_Collected data entries_.
=== Begin Enclosure ===
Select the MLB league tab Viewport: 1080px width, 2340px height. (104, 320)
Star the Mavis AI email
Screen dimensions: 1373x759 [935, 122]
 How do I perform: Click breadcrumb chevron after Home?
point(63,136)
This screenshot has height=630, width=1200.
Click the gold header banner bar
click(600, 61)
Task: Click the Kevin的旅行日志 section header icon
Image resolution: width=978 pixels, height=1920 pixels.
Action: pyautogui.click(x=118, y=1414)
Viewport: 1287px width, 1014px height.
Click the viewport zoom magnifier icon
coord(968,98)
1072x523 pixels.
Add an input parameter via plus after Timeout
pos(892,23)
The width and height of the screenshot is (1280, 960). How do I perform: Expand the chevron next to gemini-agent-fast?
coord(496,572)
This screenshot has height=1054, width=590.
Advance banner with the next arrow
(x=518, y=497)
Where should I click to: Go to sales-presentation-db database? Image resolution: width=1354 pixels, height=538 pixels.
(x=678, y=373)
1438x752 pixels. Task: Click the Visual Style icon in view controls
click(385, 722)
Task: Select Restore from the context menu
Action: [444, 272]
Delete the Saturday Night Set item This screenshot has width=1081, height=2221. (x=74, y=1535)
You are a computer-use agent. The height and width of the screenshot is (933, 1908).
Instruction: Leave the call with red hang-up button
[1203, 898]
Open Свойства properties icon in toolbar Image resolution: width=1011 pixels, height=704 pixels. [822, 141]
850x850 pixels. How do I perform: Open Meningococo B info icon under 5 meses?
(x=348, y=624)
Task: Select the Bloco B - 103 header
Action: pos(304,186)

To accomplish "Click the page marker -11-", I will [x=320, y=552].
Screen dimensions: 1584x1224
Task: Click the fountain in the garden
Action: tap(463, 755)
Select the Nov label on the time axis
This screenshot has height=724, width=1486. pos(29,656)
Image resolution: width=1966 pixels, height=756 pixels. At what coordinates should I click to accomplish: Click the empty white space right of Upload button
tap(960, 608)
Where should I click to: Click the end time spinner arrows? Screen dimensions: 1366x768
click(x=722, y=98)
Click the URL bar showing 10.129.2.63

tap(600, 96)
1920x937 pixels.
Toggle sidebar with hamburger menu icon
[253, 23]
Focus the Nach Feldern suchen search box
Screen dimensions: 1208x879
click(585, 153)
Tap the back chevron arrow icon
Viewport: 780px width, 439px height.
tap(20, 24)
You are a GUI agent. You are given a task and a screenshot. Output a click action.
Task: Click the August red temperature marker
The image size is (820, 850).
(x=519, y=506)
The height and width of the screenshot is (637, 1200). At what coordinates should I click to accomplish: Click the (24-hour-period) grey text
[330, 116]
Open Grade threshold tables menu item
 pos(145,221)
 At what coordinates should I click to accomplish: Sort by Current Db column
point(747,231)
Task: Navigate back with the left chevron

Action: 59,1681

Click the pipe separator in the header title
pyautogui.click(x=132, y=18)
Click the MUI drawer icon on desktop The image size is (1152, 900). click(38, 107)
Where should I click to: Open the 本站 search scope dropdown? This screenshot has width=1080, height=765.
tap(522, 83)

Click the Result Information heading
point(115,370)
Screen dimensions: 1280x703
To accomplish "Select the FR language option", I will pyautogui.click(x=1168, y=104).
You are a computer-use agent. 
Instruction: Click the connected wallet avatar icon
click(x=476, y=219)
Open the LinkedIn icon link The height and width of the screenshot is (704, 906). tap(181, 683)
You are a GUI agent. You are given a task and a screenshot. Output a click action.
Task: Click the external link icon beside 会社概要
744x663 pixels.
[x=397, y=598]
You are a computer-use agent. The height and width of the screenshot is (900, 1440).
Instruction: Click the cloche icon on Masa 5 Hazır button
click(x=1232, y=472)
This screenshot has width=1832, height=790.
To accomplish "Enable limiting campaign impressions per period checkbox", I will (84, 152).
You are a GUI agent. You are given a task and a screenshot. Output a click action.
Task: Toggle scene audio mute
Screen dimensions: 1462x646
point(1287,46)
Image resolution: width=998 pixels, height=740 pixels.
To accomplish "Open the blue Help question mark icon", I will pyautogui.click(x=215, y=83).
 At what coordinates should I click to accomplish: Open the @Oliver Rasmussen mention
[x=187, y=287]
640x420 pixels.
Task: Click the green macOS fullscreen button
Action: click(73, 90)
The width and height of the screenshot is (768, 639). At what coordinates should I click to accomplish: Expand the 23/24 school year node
=== End Enclosure ===
_Exercise objective_. The answer should be only the number of lines in the data that include "computer".

_Your response_. 3